Takaungu
My village is four miles down a dirt road from the main dirt road. There is quite a range of houses here – some have electricity, most don't. Most are single story (ours being an obvious exception, it must be the tallest building in town) and houses are made from coral brick or mud and sticks.
This is a predominantly Muslim village, although I understand a good number of Christians live here to. There are five, count em, five mosques here who all conduct their prayer calls at the same time and seem to have a competition regarding who's is the loudest and longest.
There's a house nearby that serves French fries from 4-4:30 every day and provides dessert for us twice a week. Another store sells chapatti (kind of like a fried tortilla) and beans, which has been our lunch a couple of times so far. A store called "Mohammed Ali's" sells fabric, pencils, snacks, and other sundries, the Takaungu answer to Walmart. There's a government run primary and secondary school, though students who wish to go to high school have to commute to Mombasa, and a Muslim school which provides religious instruction in the afternoons.
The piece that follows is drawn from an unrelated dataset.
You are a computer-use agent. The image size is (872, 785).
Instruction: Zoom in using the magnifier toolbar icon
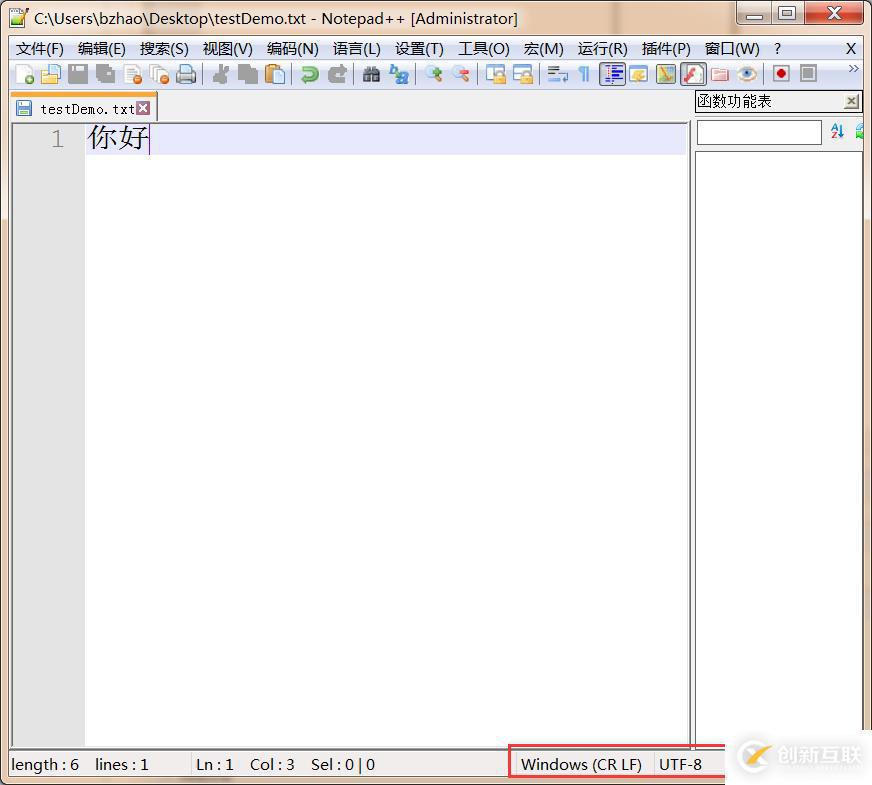point(433,73)
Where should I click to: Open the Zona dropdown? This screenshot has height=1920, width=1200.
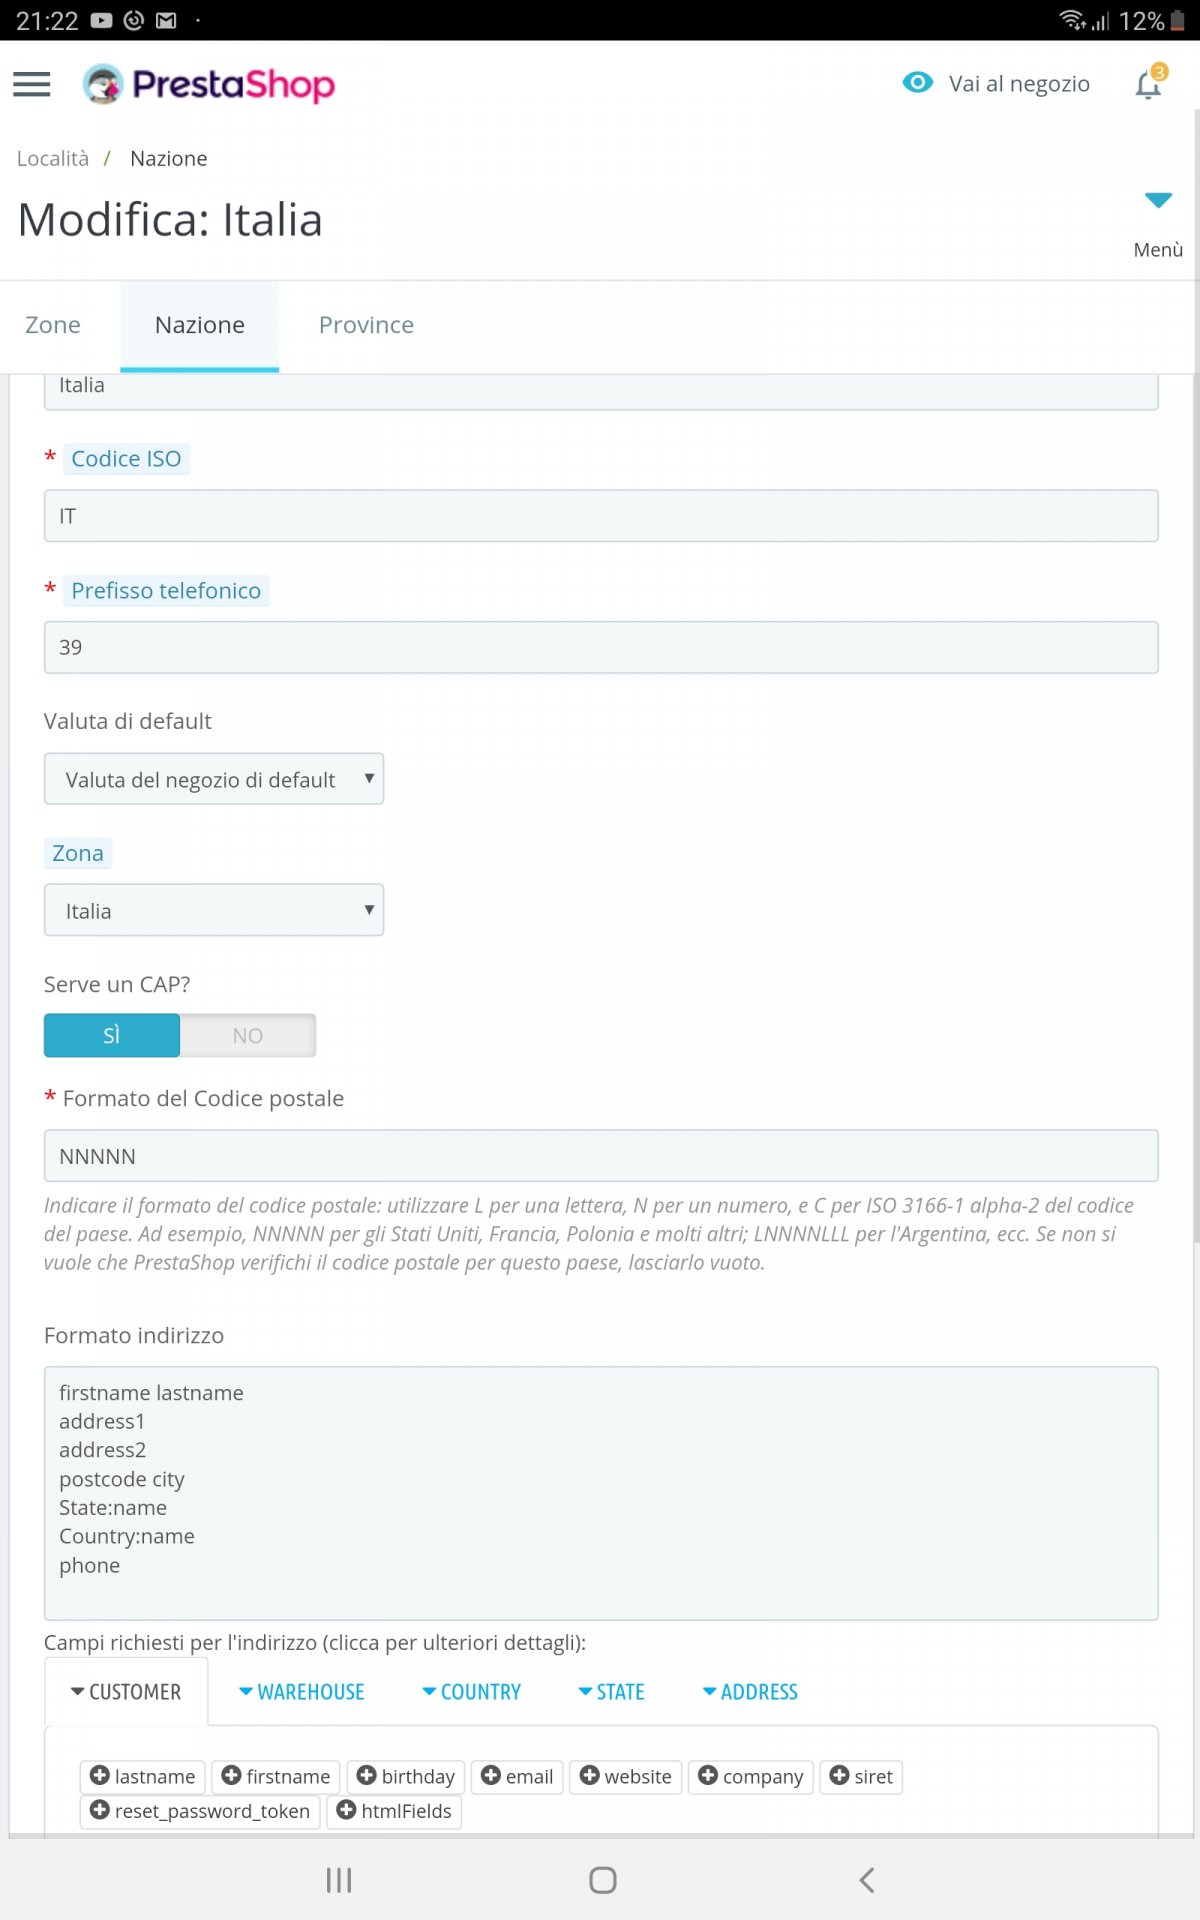point(214,911)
Men have a difficult time finding jobs and we see many sitting around during the day. Kids walk back and forth between school and home. Women – who almost always have a baby strapped to them – may be seen carrying water and firewood around and are invariably in the middle of some task.
There is a very low crime rate here, practically nonexistent even, perhaps because everyone knows everything about everybody else. Even so, we keep the door to the house locked at all times and return before dark. At night the house allows in all of the sounds of the evening – we hear the neighbors talking, kids playing, goats, cats, dogs, and some strange other noises I just can't identify.